Спустя десять лет Блудов, кому перешла "по наследству" надолго затянувшаяся работа над этим статутом, развил начинание своего предшественника и бывшего приятеля по "Арзамасу". В сотрудничестве с благонадежными лютеранскими пасторами ГУ ДДИИ предприняло нечто вроде очищения лютеранского канона. Надлежало "переоткрыть" исконную основу этой веры, причем критерием исконности выступала давность, печать истории. За точку отсчета принимался статут, утвержденный еще при шведском господстве в Ливонии в 1680-х годах (это по-своему логично: корни ортодоксии иностранного исповедания следовало искать в эпохе до пришествия России на эти земли), и все позднейшие отклонения от него, вызванные обстоятельствами времени или данной местности, учитывались теперь при согласовании норм нового закона. Забота о чистоте, ненарушимости и устойчивости не только догматов, но также обрядности, богослужения и церковного управления провозглашалась raison d’être проводимой кодификации. Изданный наконец 28 декабря 1832 года "Устав Евангелически-лютеранской церкви" превосходил все изданные и до, и после него статуты о неправославных верах по детальности, если не дотошности регламентации церковной жизни. Содержащиеся в нем статьи устанавливали положения вероучения и способы предотвращения их вольной интерпретации, определяли чин совершения таинств и другие подробности культа, предписывали выбор при "общественном богослужении" того или другого одобренного "высшим начальством" собрания песнопений и гимнов. Вновь учрежденная Генеральная консистория в Петербурге наделялась широкими надзорными полномочиями и, в свою очередь, непосредственно подчинялась Министерству внутренних дел, а внутри него – ДДДИИ. Упроченная и упорядоченная, лютеранская церковь должна была противостоять двум противоположным, но равно опасным заблуждениям своей паствы – мистицизму и скептицизму. (В то же время следует хотя бы вскользь отметить, что в повседневной практике претензия государства на насаждение ортодоксии была по отношению к лютеранству – конфессии со сложившимся каноническим вероучением и иерархическим устройством клира, с политически "благонадежными" верующими – меньшей, чем в случае мусульман на территории учрежденных Екатериной Оренбургского и Таврического духовных собраний.)

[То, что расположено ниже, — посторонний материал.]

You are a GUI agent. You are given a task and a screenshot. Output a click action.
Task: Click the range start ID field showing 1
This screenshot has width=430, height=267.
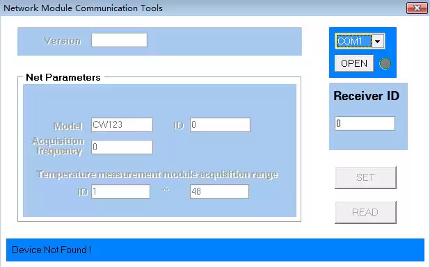coord(120,191)
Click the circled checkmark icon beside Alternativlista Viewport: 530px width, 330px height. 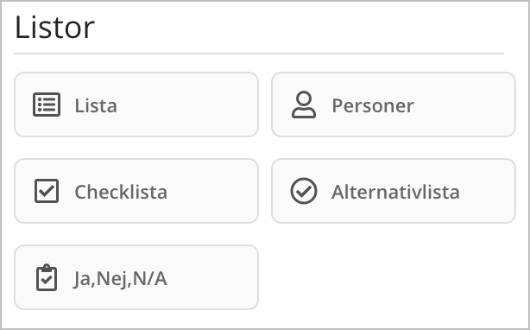[304, 191]
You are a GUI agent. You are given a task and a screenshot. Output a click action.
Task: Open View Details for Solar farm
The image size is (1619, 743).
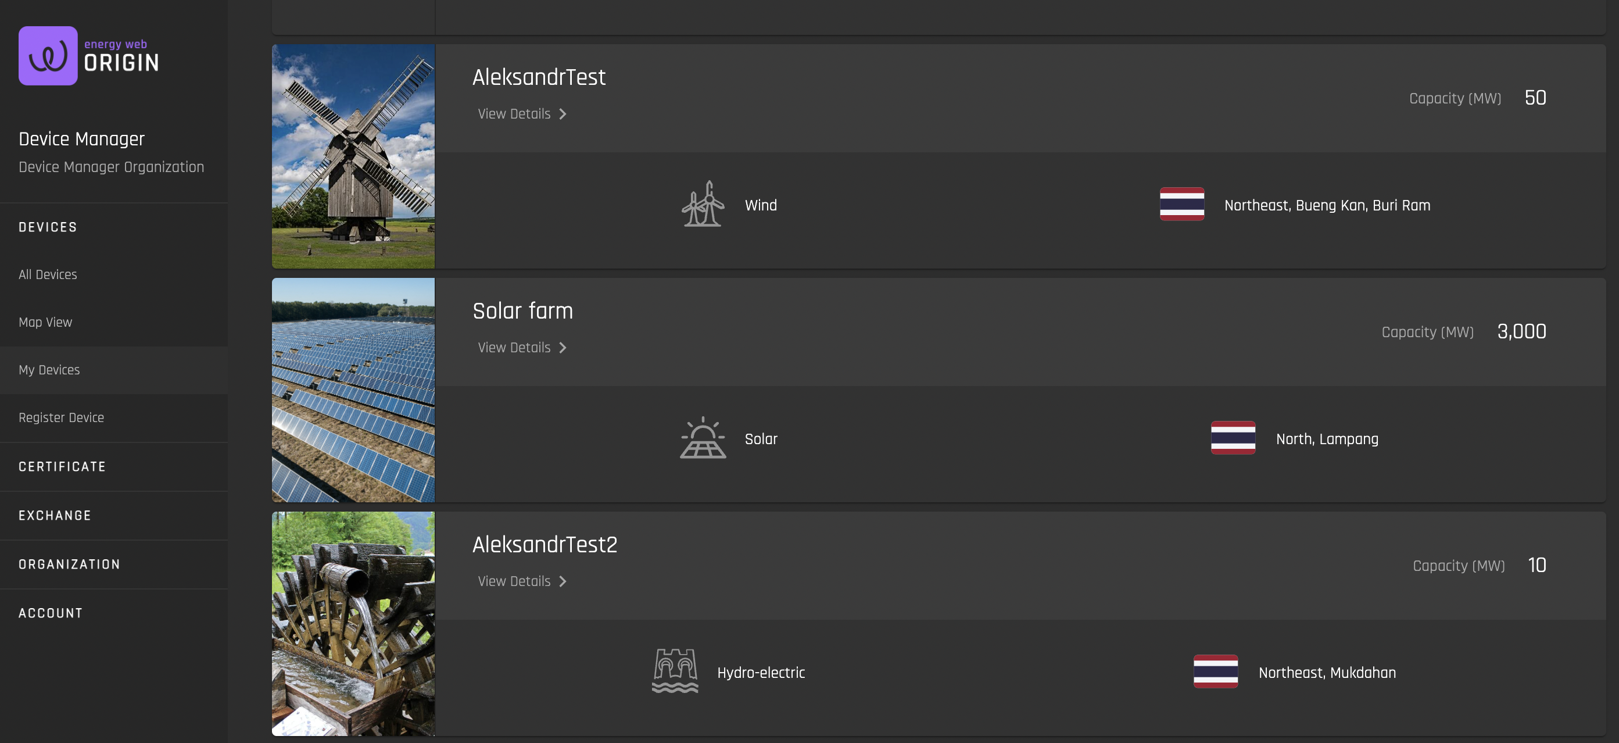click(522, 348)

Идеологема возвращения к традиции, подведенная под дисциплинирование лютеранской веры, была одной из вариаций укрепляющегося при Николае I представления о государственном значении религии, точнее – религий, с православием на вершине пирамиды. Примечательно, что в то же время, когда разрабатывался лютеранский Устав, еще один сотоварищ Блудова по "Арзамасу", в 1832 году товарищ министра, а в скором будущем министр народного просвещения С.С. Уваров знакомил императора с эскизом того, чему суждено было стать знаменитой триадой "официальной народности". Как показано А.Л. Зориным, программа Уварова уже в самой ранней своей версии, где вместо слова "православие" употреблялись выражения "religion nationale" и "église dominante", подразумевала воспитание в православных подданных религиозности определенного типа. Эта религиозность выводилась не столько из догматов, патристики или сознания истинности вероучения, сколько из ощущения статичной исконности, корневой устойчивости веры и ее взаимосвязи с монархией. Уваровская "église dominante", легитимизированная через "самодержавие" и "народность", выступала антитезой "фанатизму" в его тогдашнем специфическом значении. Он понимался как излишне (по мерке несочувственного наблюдателя) зрелищное, бурное, упорное или стихийное проявление религиозного чувства, словно бы изобличающее (в глазах того же наблюдателя) сомнение верующего в прочности собственной веры.